Hoomanawanui is a word I often heard growing up in my grandmother’s home on Pensacola Street.
Hoomanawanui means patience — the patience that transcends oneself and one’s time and circumstances. It comes from knowing that with perseverance, courage and tenacity, justice will prevail. Truly, the life of the land is perpetuated in righteousness.
Princess Abigail Campbell Kawananakoa was born in 1882 and as a young girl of 11 bore witness to the overthrow of the Hawaiian Kingdom in 1893. Her father, James Campbell, a staunch royalist, supported Queen Lydia Liliuokalani. Later as the wife and then widow of Prince David Kawananakoa, who was in the line of succession to be king, she was deeply involved in sustaining the Hawaiian people and perpetuating their language, culture and traditions. My grandmother counseled hoomanawanui to those like her as they battled the deliberate and systematic elimination of all things Hawaiian.

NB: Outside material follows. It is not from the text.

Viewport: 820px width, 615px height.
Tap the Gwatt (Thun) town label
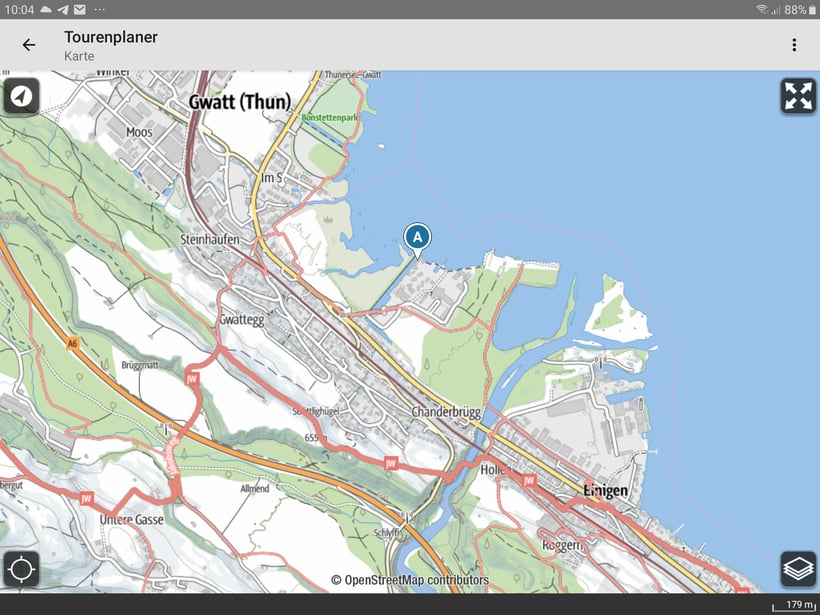pyautogui.click(x=240, y=102)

Her brother-in-law Prince Jonah Kuhio Kalanianaole came to understand hoomanawanui. At 24 he fought in the counterrevolution, was jailed for a year by the Republic and then left Hawaii vowing never to return. Duty called him home and he served as Hawaii’s delegate to Congress from 1903 until his death in 1922.

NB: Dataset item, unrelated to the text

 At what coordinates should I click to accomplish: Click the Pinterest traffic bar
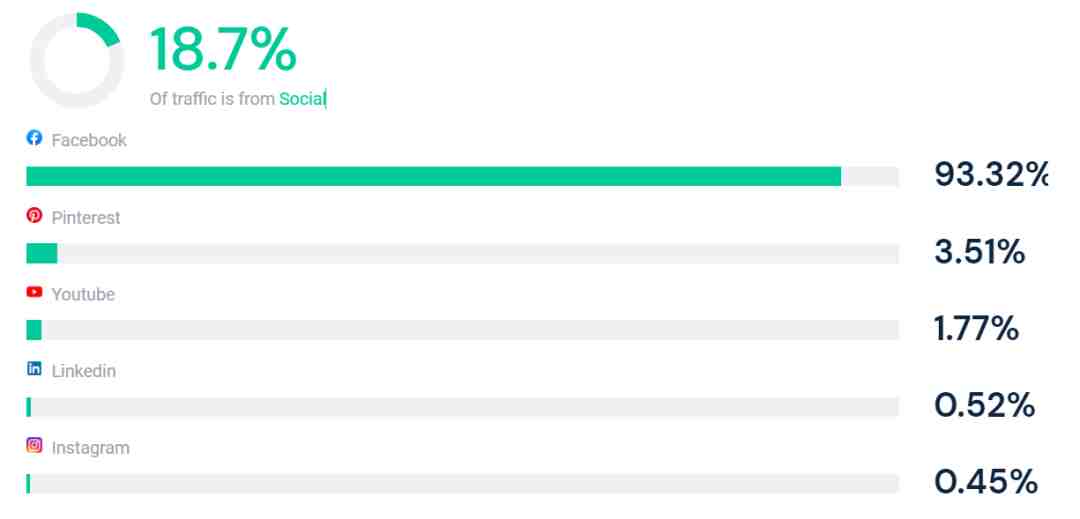(462, 253)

Delegates had no vote and Kuhio represented a powerless constituency. As a delegate, he joined the very body that had only five years earlier annexed Hawaii over the nearly unanimous protest of native Hawaiians.
Kuhio worked tirelessly to educate the fair-minded about a people whose very existence and culture were being obliterated. It took 18 years, but he overcame an opposition unconstrained by facts or fairness in securing passage and presidential approval of the Hawaiian Homes Commission Act in 1921. It was imperfect but it was also essential. It gave a land base for housing and agriculture — but more important a place and a means of restoration, rehabilitation and rejuvenation for Kuhio’s people.
Hoomanawanui. Time has passed, but some things have not changed. Today, the opposition to Hawaiian Homes uses the same tone and tactics Kuhio faced.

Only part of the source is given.